== DATA SUPPLIED ==
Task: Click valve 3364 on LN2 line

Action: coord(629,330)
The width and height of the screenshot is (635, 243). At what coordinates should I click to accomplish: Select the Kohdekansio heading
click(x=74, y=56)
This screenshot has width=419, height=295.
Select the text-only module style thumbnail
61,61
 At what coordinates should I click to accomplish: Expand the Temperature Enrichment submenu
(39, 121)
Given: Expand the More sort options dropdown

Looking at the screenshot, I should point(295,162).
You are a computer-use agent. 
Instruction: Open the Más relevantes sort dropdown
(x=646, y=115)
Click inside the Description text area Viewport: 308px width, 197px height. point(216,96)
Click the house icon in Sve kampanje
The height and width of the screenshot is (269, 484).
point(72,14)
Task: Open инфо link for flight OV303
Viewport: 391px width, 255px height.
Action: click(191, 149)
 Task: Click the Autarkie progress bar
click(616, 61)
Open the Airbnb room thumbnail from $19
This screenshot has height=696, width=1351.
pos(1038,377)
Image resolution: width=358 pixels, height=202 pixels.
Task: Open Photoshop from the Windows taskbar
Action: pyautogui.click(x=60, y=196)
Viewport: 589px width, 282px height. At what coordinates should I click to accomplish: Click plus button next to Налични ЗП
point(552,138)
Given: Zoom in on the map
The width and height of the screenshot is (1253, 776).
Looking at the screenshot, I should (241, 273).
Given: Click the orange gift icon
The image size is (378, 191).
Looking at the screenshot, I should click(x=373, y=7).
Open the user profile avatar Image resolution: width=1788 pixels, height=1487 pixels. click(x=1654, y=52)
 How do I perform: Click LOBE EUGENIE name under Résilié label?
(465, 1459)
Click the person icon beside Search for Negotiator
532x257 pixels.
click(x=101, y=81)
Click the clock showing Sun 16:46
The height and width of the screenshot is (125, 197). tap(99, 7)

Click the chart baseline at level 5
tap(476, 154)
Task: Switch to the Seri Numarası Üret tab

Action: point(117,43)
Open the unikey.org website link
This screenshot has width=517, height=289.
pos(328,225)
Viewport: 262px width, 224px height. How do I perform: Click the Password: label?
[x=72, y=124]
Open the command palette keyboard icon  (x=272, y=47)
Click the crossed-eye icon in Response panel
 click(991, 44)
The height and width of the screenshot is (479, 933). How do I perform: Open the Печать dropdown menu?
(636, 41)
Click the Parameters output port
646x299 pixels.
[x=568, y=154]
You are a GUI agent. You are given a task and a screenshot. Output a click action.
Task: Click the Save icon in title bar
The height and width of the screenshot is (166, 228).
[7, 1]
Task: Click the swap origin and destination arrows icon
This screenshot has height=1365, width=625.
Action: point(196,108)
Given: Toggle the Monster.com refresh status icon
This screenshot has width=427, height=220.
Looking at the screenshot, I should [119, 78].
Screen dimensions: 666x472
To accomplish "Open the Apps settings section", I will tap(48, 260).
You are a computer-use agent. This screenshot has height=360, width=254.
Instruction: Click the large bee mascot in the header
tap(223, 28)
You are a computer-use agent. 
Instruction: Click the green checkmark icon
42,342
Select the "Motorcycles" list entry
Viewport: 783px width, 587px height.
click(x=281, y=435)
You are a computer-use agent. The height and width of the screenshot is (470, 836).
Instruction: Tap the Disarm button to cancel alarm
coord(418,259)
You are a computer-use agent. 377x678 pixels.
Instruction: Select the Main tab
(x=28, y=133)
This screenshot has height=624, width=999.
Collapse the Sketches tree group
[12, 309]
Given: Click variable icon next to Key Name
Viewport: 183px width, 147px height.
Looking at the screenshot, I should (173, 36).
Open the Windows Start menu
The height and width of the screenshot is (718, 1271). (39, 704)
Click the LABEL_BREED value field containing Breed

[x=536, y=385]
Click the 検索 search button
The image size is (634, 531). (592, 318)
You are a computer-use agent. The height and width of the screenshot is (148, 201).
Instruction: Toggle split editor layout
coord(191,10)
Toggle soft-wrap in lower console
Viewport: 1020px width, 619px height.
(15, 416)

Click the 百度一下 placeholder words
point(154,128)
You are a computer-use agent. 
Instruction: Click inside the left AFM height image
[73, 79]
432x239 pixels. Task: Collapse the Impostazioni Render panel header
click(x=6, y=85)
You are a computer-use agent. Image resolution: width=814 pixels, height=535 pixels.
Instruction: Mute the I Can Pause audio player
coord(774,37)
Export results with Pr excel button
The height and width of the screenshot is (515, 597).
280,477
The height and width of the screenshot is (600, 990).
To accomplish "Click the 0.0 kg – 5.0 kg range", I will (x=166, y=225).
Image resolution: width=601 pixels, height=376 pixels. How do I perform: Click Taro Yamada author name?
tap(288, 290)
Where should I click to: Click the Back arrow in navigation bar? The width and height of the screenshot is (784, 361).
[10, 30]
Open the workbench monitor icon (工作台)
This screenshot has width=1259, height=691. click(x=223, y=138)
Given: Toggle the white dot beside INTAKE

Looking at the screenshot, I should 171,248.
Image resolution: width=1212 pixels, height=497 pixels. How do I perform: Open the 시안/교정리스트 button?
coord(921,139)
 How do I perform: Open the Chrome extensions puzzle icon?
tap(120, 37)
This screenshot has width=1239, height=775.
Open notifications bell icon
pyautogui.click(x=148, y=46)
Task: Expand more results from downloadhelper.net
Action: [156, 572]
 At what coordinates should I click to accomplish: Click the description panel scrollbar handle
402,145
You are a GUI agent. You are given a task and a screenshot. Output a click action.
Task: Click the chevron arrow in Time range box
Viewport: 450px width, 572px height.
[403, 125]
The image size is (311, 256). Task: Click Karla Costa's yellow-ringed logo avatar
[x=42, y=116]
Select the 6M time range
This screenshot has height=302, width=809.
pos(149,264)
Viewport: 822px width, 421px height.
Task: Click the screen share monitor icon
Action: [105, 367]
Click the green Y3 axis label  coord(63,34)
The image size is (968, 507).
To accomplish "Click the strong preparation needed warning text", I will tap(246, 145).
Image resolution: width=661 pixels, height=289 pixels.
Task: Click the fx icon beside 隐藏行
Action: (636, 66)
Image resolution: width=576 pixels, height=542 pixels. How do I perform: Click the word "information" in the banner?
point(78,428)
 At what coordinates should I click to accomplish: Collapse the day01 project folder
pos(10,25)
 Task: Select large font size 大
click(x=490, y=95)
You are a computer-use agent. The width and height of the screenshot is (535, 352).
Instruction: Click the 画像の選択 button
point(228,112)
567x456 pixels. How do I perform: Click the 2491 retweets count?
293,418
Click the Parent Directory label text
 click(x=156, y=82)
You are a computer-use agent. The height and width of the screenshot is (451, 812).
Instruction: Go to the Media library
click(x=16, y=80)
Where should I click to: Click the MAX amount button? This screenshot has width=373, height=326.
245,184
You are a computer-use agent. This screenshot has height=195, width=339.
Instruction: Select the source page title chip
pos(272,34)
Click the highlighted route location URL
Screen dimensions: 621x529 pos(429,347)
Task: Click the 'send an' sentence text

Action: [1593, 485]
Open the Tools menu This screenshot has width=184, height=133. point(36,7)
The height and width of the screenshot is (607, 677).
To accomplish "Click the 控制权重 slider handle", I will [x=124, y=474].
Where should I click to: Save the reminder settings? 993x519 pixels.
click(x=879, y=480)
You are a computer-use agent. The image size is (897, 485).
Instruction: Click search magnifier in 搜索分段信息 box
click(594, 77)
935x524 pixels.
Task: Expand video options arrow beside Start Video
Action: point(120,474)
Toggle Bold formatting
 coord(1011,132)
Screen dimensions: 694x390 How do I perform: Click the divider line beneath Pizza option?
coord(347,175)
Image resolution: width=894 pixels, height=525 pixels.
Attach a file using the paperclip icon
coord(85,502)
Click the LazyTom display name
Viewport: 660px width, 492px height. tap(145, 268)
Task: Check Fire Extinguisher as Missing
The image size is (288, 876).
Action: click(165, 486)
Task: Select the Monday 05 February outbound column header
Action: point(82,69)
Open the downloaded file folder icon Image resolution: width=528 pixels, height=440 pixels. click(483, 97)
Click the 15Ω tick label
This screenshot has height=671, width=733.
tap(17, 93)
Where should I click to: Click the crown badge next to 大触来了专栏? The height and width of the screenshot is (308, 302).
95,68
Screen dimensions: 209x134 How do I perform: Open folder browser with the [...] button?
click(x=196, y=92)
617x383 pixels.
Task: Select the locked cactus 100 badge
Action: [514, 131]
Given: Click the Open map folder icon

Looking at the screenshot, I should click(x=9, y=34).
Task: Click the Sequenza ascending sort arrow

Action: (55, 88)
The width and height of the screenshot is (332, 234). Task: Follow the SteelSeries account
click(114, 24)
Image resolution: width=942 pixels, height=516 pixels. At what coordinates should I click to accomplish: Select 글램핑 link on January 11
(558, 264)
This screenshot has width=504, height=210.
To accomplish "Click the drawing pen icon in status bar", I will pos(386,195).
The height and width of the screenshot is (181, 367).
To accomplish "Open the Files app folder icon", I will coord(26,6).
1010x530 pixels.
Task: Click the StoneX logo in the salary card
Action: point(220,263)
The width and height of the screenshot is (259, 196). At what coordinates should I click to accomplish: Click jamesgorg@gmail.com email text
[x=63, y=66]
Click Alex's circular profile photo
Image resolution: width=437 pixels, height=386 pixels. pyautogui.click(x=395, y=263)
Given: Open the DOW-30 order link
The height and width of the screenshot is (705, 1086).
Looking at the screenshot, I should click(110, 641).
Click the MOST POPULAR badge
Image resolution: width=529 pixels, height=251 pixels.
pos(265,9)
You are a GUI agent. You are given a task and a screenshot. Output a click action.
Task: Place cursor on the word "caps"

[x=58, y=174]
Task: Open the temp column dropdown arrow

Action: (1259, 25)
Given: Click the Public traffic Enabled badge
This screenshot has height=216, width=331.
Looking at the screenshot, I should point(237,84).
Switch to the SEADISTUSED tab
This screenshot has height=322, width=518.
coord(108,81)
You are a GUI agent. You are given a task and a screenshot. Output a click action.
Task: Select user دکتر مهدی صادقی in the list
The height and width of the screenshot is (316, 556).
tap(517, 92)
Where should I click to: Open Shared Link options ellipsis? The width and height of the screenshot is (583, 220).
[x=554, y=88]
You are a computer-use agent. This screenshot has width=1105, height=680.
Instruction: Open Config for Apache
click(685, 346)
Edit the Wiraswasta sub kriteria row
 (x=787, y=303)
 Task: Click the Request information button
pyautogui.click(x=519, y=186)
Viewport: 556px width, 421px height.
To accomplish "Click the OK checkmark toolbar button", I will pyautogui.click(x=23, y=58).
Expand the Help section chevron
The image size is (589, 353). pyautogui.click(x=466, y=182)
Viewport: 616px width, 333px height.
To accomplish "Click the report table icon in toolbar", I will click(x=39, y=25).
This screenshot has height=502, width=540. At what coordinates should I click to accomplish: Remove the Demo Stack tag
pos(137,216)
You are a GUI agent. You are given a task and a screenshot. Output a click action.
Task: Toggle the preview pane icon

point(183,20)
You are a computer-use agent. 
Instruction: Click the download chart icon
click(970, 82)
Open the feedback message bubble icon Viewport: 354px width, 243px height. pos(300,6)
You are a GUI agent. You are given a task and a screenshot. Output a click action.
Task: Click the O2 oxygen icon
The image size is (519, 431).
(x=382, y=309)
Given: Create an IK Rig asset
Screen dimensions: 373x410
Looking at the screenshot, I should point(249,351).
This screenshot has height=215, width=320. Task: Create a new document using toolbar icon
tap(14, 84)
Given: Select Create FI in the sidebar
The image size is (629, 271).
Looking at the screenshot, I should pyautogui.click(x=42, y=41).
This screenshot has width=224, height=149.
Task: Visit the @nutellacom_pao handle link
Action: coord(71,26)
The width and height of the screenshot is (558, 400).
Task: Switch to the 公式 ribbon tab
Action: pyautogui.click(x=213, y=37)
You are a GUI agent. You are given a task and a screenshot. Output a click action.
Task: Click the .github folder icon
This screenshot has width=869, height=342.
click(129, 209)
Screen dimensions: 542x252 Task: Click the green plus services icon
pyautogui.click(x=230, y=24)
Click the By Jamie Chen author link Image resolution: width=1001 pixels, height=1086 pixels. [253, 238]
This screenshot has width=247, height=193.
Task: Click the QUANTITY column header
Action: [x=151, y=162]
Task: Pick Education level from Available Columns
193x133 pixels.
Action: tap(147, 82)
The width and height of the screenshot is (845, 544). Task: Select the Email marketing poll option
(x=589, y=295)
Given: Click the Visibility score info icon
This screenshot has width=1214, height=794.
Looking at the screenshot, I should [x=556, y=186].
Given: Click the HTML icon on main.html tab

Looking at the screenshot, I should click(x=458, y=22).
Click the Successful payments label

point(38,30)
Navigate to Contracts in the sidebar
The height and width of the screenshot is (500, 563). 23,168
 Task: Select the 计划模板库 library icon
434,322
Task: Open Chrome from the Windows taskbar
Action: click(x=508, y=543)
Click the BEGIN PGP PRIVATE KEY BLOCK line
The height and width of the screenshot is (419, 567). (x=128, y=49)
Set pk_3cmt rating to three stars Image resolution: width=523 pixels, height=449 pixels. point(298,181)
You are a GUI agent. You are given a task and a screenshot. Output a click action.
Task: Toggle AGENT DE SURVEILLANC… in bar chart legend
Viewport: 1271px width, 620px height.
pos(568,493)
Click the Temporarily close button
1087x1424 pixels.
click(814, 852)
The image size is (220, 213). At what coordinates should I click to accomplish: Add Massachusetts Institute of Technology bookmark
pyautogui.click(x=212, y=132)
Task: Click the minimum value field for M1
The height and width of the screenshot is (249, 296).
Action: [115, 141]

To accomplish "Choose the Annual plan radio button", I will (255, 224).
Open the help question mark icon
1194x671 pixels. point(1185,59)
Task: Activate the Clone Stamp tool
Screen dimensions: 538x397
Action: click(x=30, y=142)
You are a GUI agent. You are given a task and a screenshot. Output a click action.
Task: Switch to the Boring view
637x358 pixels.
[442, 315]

== TO DO ==
Return each line of the listing that holds the string "status".

== RESPONSE ==
Given: Toggle the Monster.com refresh status icon
To accomplish "Click the drawing pen icon in status bar", I will pos(386,195).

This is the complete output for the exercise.